* _Work item_:
Please extend the St Andrews Community Hospital text below, picking up right after its final sentence.

Hospital in St Andrews, Fife, Scotland

St Andrews Community Hospital is a small hospital to the south of the university town of St Andrews in Fife, Scotland. The hospital serves the town of St Andrews and surrounding villages in North East Fife and is managed by NHS Fife.

==History==
The hospital was commissioned to accommodate centrally all services that were previously hosted at three different locations: St Andrews Memorial Hospital on Abbey Walk, the St Andrews Health Centre on Pipeland Road, and the NHS Dental Surgery on North Street. It was opened in September 2009.

==Services==
The 10800 m2 complex hosts the town's two General Medical Practices, a pharmacy, and a range of inpatient and outpatient health services. A Minor Injuries Unit handles lesser accidents such as lacerations and fractures; full Accident and Emergency services are available at nearby Ninewells Hospital in Dundee, and Victoria Hospital in Kirkcaldy. It was constructed to provide 40 beds.

* _Information shown_:
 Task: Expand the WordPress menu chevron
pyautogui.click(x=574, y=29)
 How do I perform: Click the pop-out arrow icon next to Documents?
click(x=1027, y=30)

* _Task response_:
==Transport==
The hospital is well linked to St Andrews Bus Station and the town centre by regular public bus services provided by Stagecoach in Fife and Moffat & Williamson. Service no. 64 goes directly to Stratheden Hospital in Cupar, and service no. 99 goes to Leuchars railway station and to Dundee bus station, from where connections to Ninewells Hospital are available. Service no. 95 connects the hospital to rural communities in the East Neuk of Fife.